ECLI:NL:HR:2011:BQ7054

Hoge Raad

Datum uitspraak
8 juli 2011
Publicatiedatum
5 april 2013
Zaaknummer
10/01611
Instantie
Hoge Raad
Type
Uitspraak
Rechtsgebied
Civiel recht
Procedures
  • Cassatie
Vindplaatsen
  • Rechtspraak.nl
AI samenvatting door LexboostAutomatisch gegenereerd

Beoordeling van een vaststellingsovereenkomst inzake beëindiging van de arbeidsovereenkomst

In deze zaak heeft de Hoge Raad op 8 juli 2011 uitspraak gedaan in een cassatieprocedure betreffende een vaststellingsovereenkomst die was overeengekomen inzake de beëindiging van een arbeidsovereenkomst. De eiseres, wonende te [woonplaats], had beroep in cassatie ingesteld tegen een arrest van het gerechtshof te 's-Gravenhage, dat op 8 september 2009 was gewezen.
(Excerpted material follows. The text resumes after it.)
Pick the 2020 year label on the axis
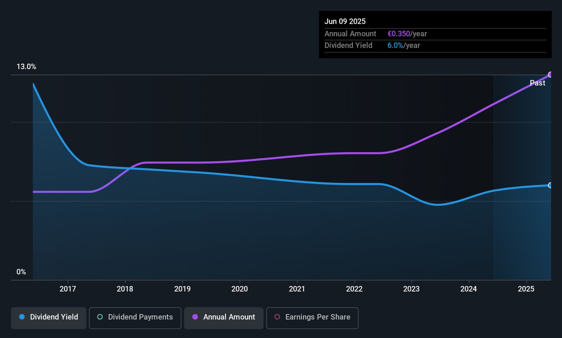Viewport: 562px width, 338px height. click(x=240, y=289)
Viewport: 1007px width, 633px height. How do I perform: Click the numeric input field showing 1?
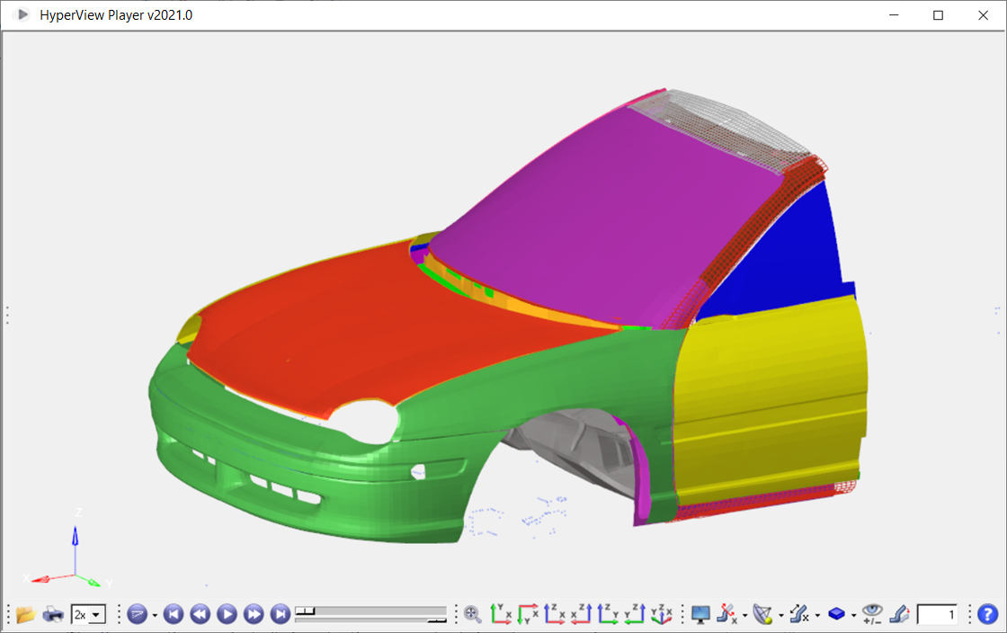[x=937, y=614]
De Hoge Raad verwijst naar de eerdere vonnissen en arresten in de feitelijke instanties, waaronder het vonnis van de kantonrechter van 18 juni 2007. De vereniging Nederlands-Duitse Handelskamer (NDHK) was de verweerder in cassatie en had geconcludeerd tot verwerping van het beroep. De Advocaat-Generaal M.H. Wissink had in zijn conclusie ook tot verwerping van het beroep geadviseerd. De advocaat van de eiseres heeft gereageerd op deze conclusie, maar de Hoge Raad oordeelde dat de klachten in het middel niet tot cassatie konden leiden. De Hoge Raad oordeelde dat er geen nadere motivering nodig was, aangezien de klachten niet nopen tot beantwoording van rechtsvragen in het belang van de rechtseenheid of de rechtsontwikkeling. Uiteindelijk verwerpt de Hoge Raad het beroep en veroordeelt de eiseres in de kosten van het geding in cassatie, die aan de zijde van NDHK zijn begroot op € 511,34 voor verschotten en € 2.200,-- voor salaris.

Uitspraak

8 juli 2011
Eerste Kamer
10/01611
EV/MD
Hoge Raad der Nederlanden
Arrest
in de zaak van:
[Eiseres],
wonende te [woonplaats],
EISERES tot cassatie,
advocaat: mr. B.A. Boer,
t e g e n
de vereniging NEDERLANDS-DUITSE HANDELSKAMER,
gevestigd te 's-Gravenhage,
VERWEERSTER in cassatie,
advocaat: mr. U.W.G. Thöle.
Partijen zullen hierna ook worden aangeduid als [eiseres] en NDHK.
1. Het geding in feitelijke instanties
Voor het verloop van het geding in feitelijke instanties verwijst de Hoge Raad naar de navolgende stukken:
a. het vonnis in de zaak 605998 RL EXPL 06-17101 van de kantonrechter te 's-Gravenhage van 18 juni 2007;
b. het arrest in de zaak 105.006.633/01 van het gerechtshof te 's-Gravenhage van 8 september 2009.
Het arrest van het hof is aan dit arrest gehecht.
2. Het geding in cassatie
Tegen het arrest van het hof heeft [eiseres] beroep in cassatie ingesteld. De cassatiedagvaarding is aan dit arrest gehecht en maakt daarvan deel uit.
NDHK heeft geconcludeerd tot verwerping van het beroep.
De zaak is voor partijen toegelicht door hun advocaat.
De conclusie van de Advocaat-Generaal M.H. Wissink strekt tot verwerping.
De advocaat van [eiseres] heeft bij brief van 9 juni 2011 op die conclusie gereageerd.
3. Beoordeling van het middel
De in het middel aangevoerde klachten kunnen niet tot cassatie leiden. Zulks behoeft, gezien art. 81 RO, geen nadere motivering nu de klachten niet nopen tot beantwoording van rechtsvragen in het belang van de rechtseenheid of de rechtsontwikkeling.
4. Beslissing
De Hoge Raad:
verwerpt het beroep;
veroordeelt [eiseres] in de kosten van het geding in cassatie, tot op deze uitspraak aan de zijde van NDHK begroot op € 511,34 voor verschotten en € 2.200,-- voor salaris.
Dit arrest is gewezen door de raadsheren E.J. Numann, als voorzitter, A.M.J. van Buchem-Spapens, J.C. van Oven, C.A. Streefkerk en C.E. Drion, en in het openbaar uitgesproken door de raadsheer E.J. Numann op 8 juli 2011.